Avant d’analyser plus en profondeur les principes et les buts de la diplomatie vaticane, il évoque deux bonnes nouvelles, confirmées le 8 janvier par une note d’information parue dans le bulletin du Vatican. Une qui annonce que le dernier accord sur des relations diplomatiques complètes avec le Saint-Siège a été établi avec le Sultanat d’Oman le 23 février 2023. La note d’information évoque aussi la nomination, en décembre dernier, d’un représentant pontifical résident au Vietnam.

En adressant ses vœux aux diplomates le 8 janvier, le pape a dressé un bilan de l’état du monde en insistant sur la paix. Au-delà de la défense des intérêts de l’Église, quels sont le rôle et la position du Saint-Siège dans les relations internationales ?

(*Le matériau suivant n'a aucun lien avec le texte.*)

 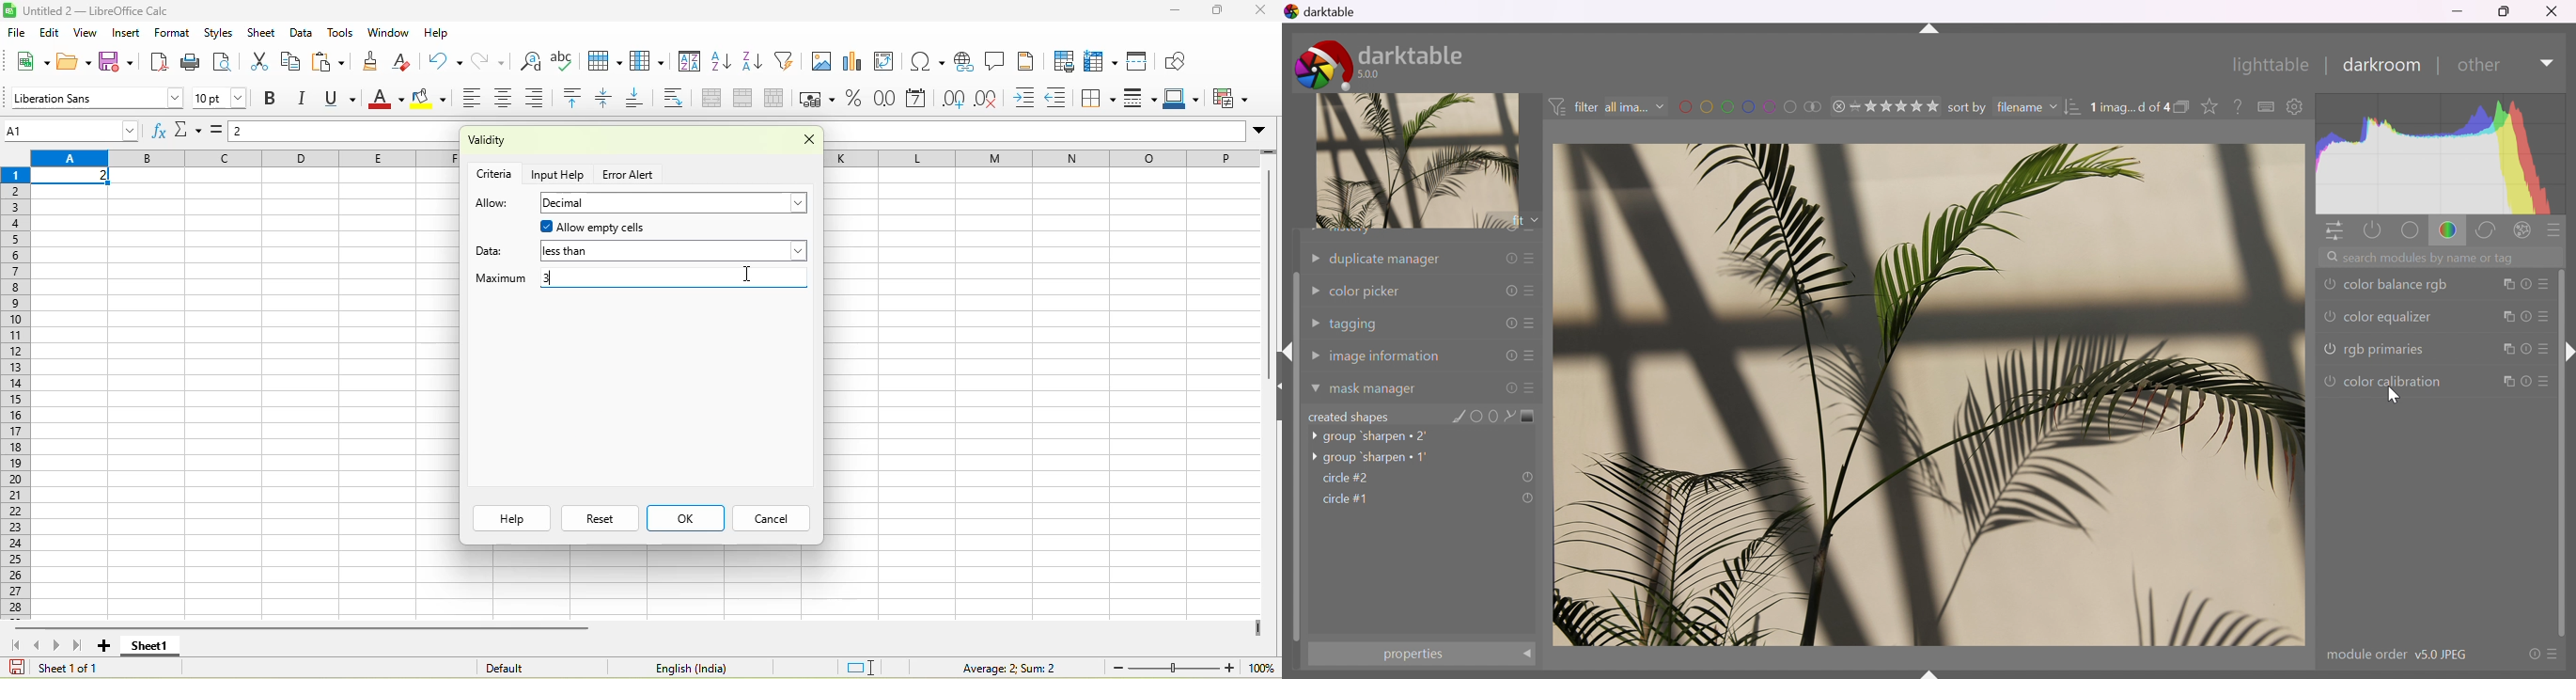 I want to click on filename, so click(x=2027, y=107).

Il faut noter quelque chose d’important dans la diplomatie vaticane : c’est la seule institution religieuse, la seule religion à être sujet de droit international, qui a des relations diplomatiques avec les autres États. Le Saint-Siège a une place sur la scène internationale et entretient des relations diplomatiques. Mais concernant les buts de la diplomatie vaticane, contrairement aux autres États qui défendent leurs intérêts en premier, le Saint-Siège défend bien sûr les catholiques mais pas seulement ; il défend des valeurs plus universelles comme la dignité de la personne humaine, la liberté religieuse, et la défense de la paix.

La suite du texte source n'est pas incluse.